Big Data Solutions Emerge

In-memory databases and massively parallel processors are deployed.

Capital markets firms are coming to grips with the challenges associated with capturing, storing and analyzing enormous volume of data in a cost-efficient manner.

“We can answer most of our problems with existing data analytics, but what we find intriguing about Big Data is the cost structure of storing large amounts of historic data,” Ed Dabagian-Paul, vice president of technical architecture at Credit Suisse, said during a recent webinar.

Big Data projects are being undertaken in litigation response/regulatory compliance; control over internal data and applications, risk analytics/enterprise risk management; and trading analytics/on-demand database analytics.

“Capital markets institutions of all types-buy side, sell side, exchanges, regulators and service providers—are considering and in some cases implementing Big Data solutions in response to the huge volumes of data they are forced to deal with,” according to a report by A-Team Group.

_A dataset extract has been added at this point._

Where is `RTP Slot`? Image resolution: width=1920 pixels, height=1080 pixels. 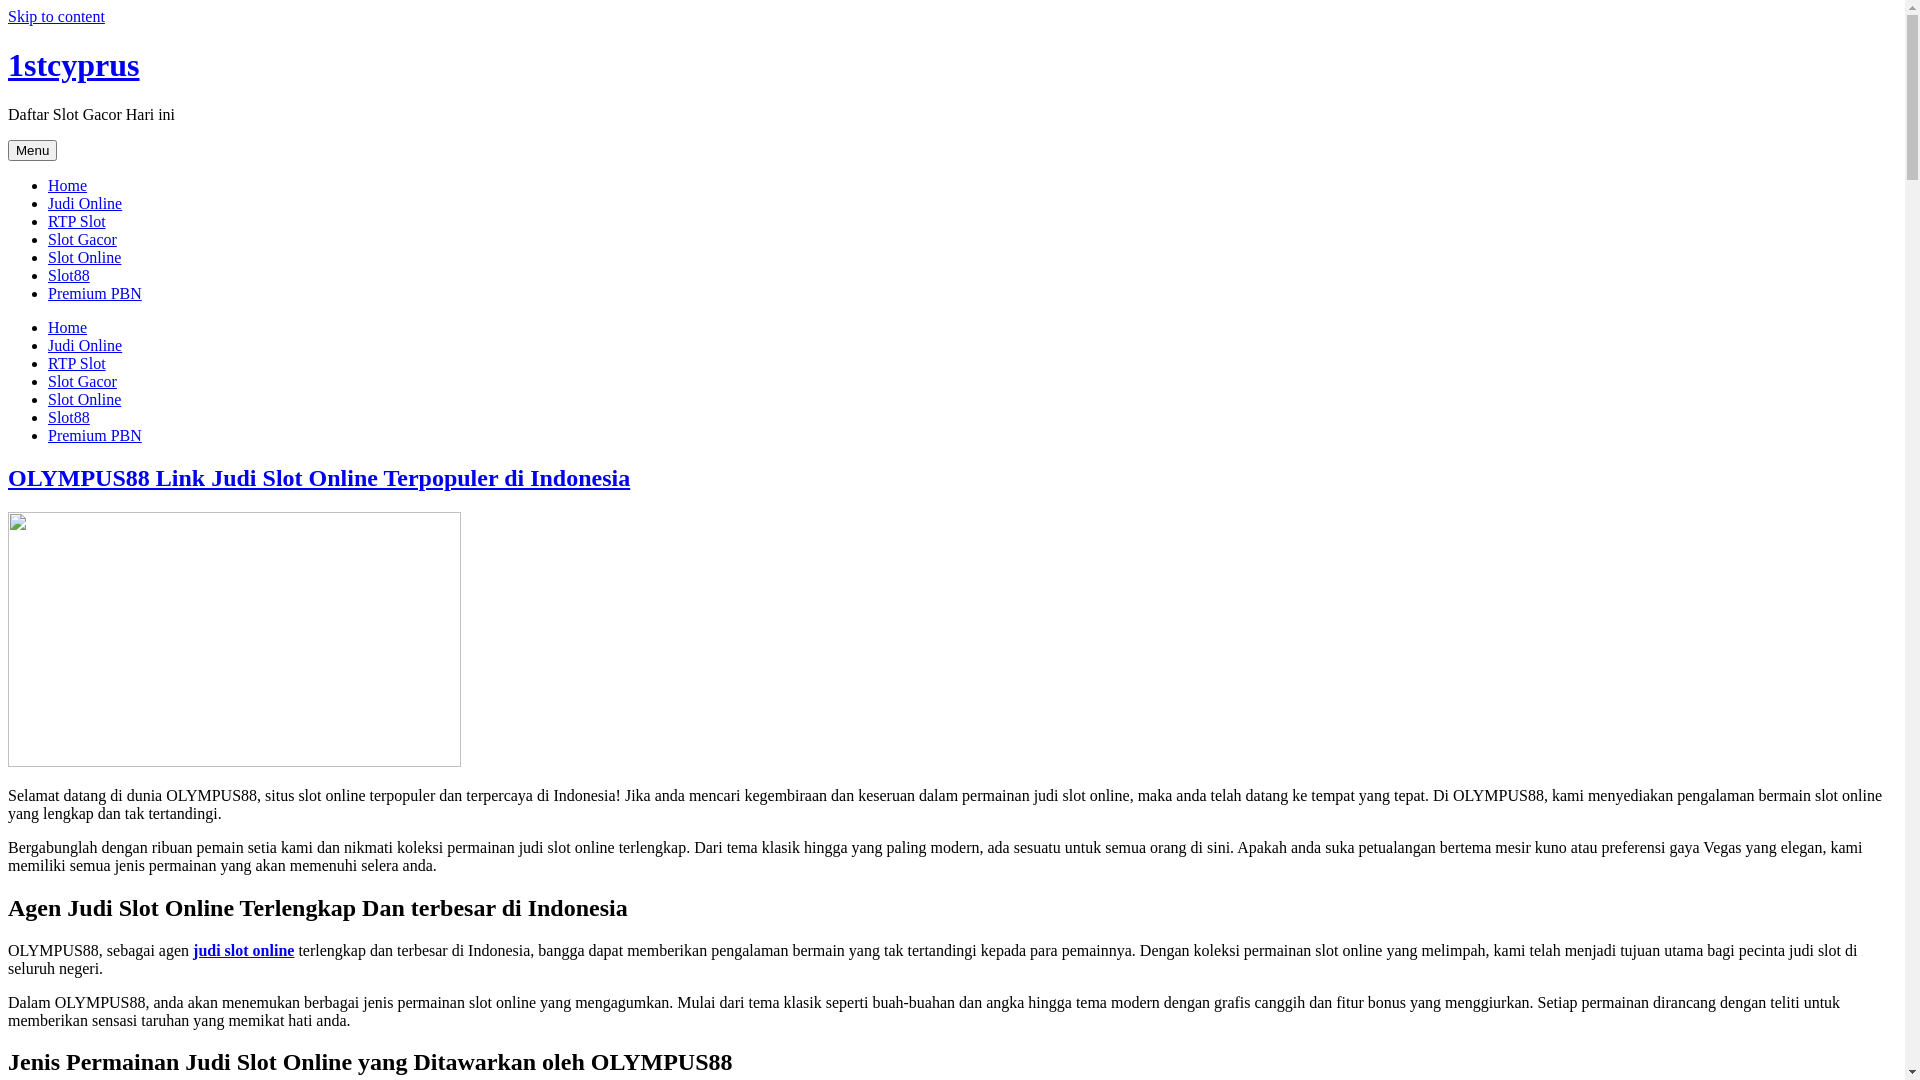 RTP Slot is located at coordinates (77, 222).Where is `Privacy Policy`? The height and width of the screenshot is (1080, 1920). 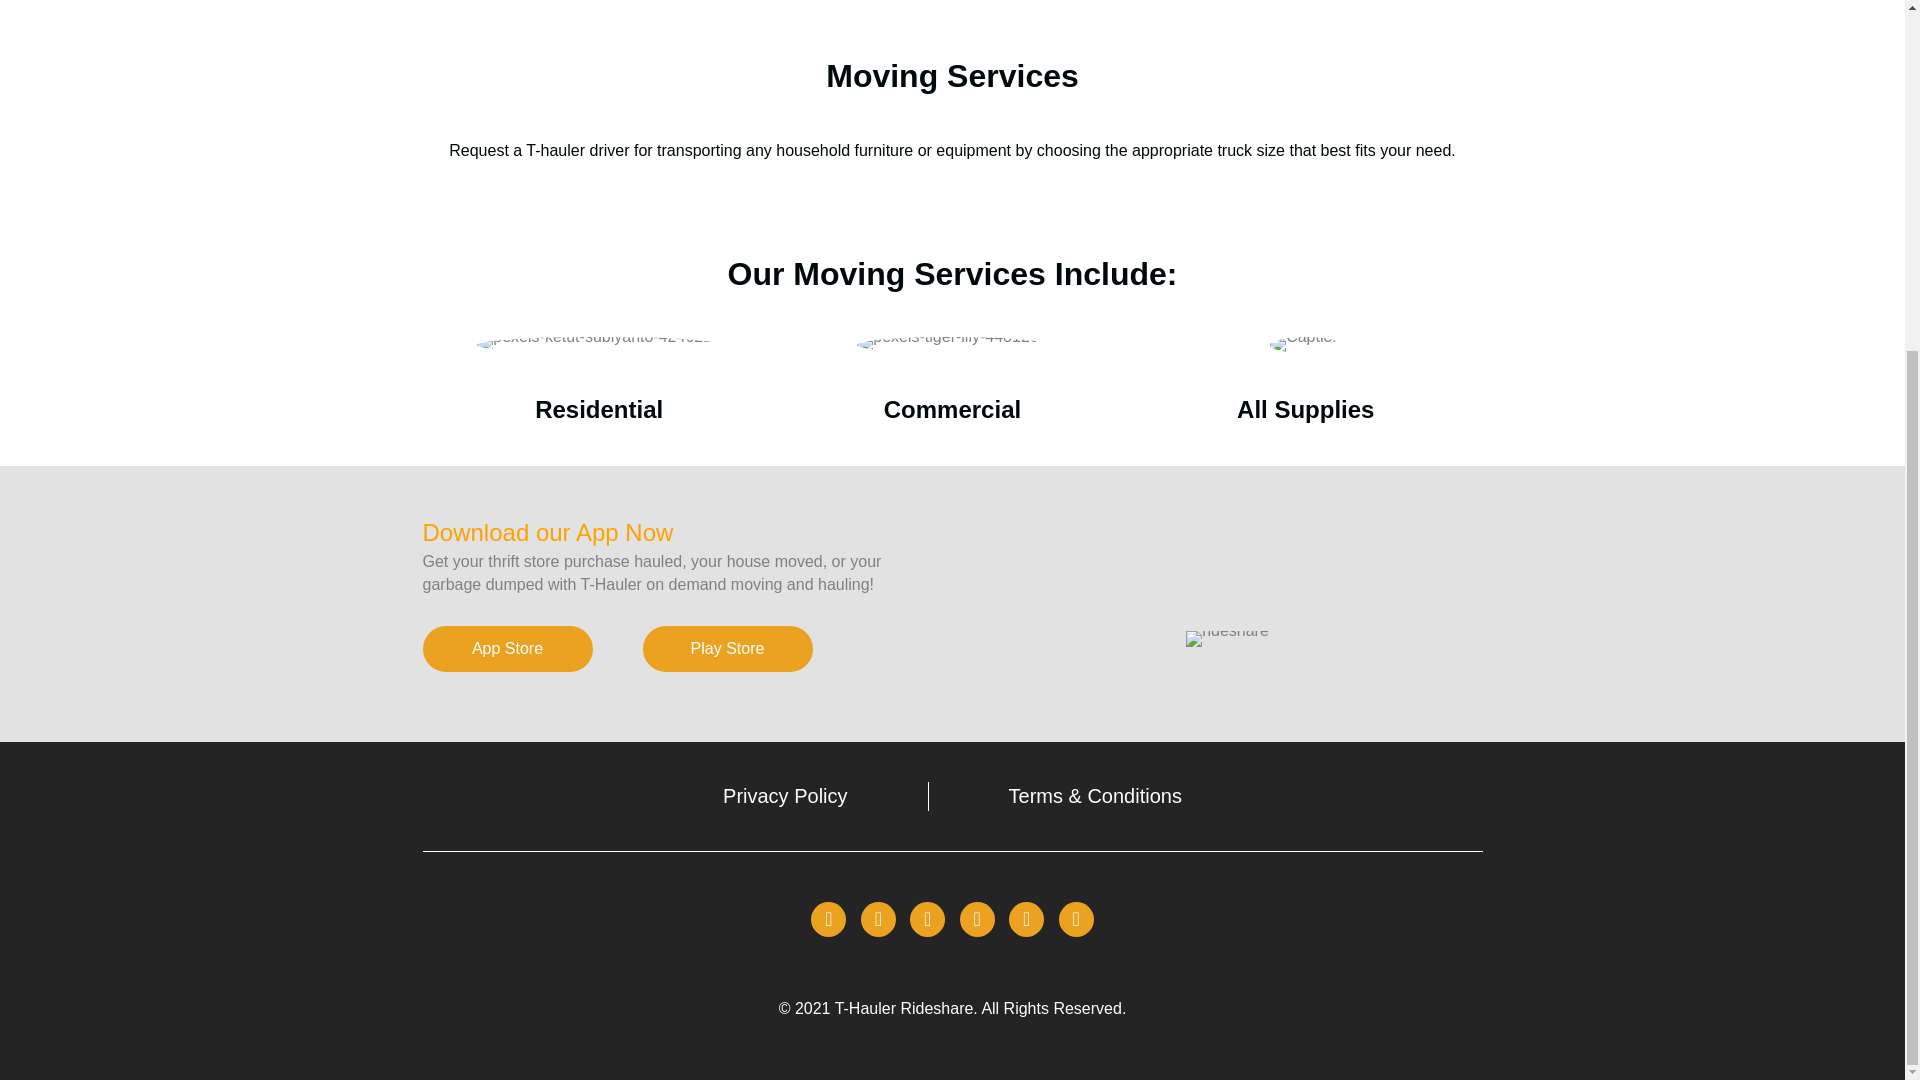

While Big Data solutions are still in their infancy, market practitioners are taking their promise of handling large volumes of structured and unstructured data seriously, and expect to see deployment sin the next 12 to 18 months, the report said.

According to a survey of data technologists in financial institutions conducted by A-Team Group, few firms have solutions in place to handle unstructured data such as email, IMs, PDFs, audio and video, and social media.

Firms are attempting to synthesize traditional database technology for structured data with emerging Big Data technologies for unstructured data, such as Hadoop.

The survey found that massively parallel processors, which involve the coordinated processing of a program between multiple independent computers, each with its own operating system and memory, were cited by 31% of respondents as a potential solution.

In-memory databases, which store data in main memory rather than on disk, were cited by 17% of respondents, and NoSQL, which are “shell” relational database management systems that don’t use Structured Query Language, were cited by 15% of respondents.